Silver has been used for centuries to disinfect cutlery and dishes, with an innate understanding of its antimicrobial action. In efforts to develop food packaging that has antimicrobial properties, silver ions have been incorporated into polylactide films that have been shown to have a dramatic antimicrobial effect on Salmonella enterica and feline calicivirus (FCV) activity in vitro, and greater effects at higher silver concentrations. (FCV is used as a surrogate for norovirus—a virus that causes vomiting and diarrhea in humans—because FCV is more easily grown in cell culture.) In vivo, the type of food available and the temperature of the environment strongly affect the antimicrobial activity of silver.
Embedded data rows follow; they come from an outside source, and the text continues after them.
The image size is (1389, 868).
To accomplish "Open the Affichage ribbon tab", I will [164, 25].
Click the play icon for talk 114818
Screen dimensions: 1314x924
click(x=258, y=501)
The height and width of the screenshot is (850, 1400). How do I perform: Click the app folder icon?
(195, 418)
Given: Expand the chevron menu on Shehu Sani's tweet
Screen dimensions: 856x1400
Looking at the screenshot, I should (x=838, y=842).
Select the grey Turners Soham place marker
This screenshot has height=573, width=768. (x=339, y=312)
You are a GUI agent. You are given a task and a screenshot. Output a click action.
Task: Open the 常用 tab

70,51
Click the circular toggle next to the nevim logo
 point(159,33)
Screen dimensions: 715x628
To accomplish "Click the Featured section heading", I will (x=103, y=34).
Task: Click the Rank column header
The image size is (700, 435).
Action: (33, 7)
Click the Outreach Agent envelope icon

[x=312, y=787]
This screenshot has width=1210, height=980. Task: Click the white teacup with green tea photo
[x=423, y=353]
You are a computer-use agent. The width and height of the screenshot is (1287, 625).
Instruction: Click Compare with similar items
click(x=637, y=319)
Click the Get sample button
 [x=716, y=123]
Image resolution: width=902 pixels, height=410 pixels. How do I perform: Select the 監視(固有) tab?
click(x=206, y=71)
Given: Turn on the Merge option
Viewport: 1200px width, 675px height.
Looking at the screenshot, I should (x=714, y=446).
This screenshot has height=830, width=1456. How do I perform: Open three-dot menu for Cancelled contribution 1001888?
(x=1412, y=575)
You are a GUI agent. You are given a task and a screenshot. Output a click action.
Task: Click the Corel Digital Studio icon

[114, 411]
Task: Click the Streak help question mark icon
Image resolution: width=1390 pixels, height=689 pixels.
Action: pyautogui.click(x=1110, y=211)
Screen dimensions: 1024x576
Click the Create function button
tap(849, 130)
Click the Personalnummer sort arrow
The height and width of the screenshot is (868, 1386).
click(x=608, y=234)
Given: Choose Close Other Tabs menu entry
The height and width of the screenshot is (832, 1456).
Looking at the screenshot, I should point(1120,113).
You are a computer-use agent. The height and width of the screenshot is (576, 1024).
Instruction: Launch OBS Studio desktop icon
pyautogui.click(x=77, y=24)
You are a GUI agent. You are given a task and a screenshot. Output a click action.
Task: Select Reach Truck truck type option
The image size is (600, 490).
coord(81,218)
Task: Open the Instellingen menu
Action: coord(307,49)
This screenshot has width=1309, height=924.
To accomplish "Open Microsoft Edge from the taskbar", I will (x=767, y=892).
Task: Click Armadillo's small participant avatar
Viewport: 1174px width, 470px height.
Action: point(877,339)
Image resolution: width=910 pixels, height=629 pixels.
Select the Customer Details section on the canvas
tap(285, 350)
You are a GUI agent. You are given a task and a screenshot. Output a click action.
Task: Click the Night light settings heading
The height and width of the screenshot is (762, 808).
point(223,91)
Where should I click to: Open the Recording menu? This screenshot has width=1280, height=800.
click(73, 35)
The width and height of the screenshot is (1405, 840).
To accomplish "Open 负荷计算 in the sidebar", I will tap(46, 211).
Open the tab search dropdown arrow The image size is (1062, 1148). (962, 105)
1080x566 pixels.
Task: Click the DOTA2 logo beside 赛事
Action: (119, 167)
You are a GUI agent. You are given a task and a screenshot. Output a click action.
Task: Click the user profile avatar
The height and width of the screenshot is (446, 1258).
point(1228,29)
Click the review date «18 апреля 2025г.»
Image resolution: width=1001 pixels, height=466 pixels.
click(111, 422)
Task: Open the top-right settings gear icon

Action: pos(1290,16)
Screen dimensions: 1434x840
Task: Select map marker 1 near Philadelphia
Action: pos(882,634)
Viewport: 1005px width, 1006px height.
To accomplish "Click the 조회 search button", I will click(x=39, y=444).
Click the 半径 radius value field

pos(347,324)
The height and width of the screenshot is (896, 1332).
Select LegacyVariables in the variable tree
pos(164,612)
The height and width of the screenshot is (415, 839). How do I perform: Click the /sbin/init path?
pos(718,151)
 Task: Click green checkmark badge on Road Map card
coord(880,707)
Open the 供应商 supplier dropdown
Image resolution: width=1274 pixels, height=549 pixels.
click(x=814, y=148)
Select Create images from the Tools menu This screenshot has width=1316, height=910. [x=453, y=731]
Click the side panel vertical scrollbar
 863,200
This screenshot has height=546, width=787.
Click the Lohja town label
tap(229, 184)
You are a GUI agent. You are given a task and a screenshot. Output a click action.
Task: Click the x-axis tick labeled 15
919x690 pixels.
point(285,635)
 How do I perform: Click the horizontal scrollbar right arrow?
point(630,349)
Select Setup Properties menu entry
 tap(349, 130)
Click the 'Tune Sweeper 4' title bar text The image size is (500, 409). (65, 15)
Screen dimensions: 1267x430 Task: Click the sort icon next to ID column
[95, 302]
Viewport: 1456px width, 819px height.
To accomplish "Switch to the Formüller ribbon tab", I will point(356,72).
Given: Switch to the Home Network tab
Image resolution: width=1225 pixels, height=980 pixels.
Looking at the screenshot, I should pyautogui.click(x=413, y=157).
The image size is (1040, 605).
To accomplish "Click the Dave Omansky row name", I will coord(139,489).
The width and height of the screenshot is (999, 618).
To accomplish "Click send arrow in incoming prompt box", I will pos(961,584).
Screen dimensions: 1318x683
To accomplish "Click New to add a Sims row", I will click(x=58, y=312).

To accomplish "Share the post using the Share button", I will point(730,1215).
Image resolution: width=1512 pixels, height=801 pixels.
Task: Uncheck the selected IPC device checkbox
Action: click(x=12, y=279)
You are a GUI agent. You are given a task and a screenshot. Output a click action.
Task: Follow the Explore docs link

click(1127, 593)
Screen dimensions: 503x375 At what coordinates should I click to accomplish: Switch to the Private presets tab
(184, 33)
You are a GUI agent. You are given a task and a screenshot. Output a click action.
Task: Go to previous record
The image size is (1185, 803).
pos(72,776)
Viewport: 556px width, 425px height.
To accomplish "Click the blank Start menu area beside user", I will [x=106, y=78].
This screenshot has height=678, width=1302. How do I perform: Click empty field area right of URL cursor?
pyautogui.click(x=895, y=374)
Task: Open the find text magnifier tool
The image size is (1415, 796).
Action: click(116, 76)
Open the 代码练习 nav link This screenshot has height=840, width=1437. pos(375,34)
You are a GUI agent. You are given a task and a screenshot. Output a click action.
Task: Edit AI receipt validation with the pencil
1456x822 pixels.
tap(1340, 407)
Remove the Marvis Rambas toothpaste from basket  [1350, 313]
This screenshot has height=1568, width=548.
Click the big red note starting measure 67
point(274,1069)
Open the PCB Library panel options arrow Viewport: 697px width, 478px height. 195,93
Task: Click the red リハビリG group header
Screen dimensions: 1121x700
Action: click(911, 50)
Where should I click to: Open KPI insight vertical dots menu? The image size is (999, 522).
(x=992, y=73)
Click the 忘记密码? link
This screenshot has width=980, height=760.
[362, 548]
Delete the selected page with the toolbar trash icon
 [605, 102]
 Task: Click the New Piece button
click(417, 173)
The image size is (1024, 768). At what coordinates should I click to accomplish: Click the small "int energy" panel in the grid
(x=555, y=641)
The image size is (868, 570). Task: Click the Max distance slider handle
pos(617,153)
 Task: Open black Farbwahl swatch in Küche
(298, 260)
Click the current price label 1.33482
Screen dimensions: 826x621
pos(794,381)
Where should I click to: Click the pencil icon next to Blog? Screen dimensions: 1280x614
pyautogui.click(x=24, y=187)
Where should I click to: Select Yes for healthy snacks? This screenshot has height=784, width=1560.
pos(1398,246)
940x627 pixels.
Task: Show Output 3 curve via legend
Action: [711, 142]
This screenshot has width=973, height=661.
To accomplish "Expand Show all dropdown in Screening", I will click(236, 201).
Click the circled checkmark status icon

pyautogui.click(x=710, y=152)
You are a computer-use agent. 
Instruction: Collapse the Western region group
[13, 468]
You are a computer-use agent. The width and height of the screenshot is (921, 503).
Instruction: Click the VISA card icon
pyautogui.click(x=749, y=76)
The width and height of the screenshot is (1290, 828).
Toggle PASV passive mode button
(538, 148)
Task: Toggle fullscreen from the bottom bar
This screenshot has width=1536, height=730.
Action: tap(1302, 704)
A 0.1% aqueous silver solution is bactericidal but somewhat irritating to tissue; a 0.01% solution is bacteriostatic. A 0.5% solution is sometimes applied as a dressing on burns to decrease infection and induce rapid eschar formation. Silver is frequently used for wound management in veterinary and human medicine: silver sulfadiazine cream and silver-impregnated wound dressings are widely available.

Colloidal silver compounds, which release silver ions slowly, are bacteriostatic and have a more sustained effect than other silver compounds. They do not irritate the tissues, and they have little astringent or caustic effect. They are generally used as mild antiseptics and in ophthalmic preparations.